Count the lines below that contain the string "resolution", matching case exactly. Reply with the number alone.

___ Data provided ___

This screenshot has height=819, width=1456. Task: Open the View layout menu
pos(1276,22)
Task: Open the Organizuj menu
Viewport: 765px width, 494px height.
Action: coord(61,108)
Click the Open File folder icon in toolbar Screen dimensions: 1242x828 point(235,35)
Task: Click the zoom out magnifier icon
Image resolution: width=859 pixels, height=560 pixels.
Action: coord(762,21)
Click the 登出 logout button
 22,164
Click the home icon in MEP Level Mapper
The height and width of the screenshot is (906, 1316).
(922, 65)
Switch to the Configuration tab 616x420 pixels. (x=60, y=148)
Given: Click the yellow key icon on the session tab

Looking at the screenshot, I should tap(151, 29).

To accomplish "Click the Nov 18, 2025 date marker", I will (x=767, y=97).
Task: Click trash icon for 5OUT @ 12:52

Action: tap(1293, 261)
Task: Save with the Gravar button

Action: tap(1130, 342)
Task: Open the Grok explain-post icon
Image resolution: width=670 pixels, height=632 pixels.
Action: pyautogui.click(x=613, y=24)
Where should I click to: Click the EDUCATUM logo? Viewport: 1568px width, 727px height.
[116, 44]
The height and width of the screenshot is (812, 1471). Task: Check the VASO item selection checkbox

___

● Task answer: 2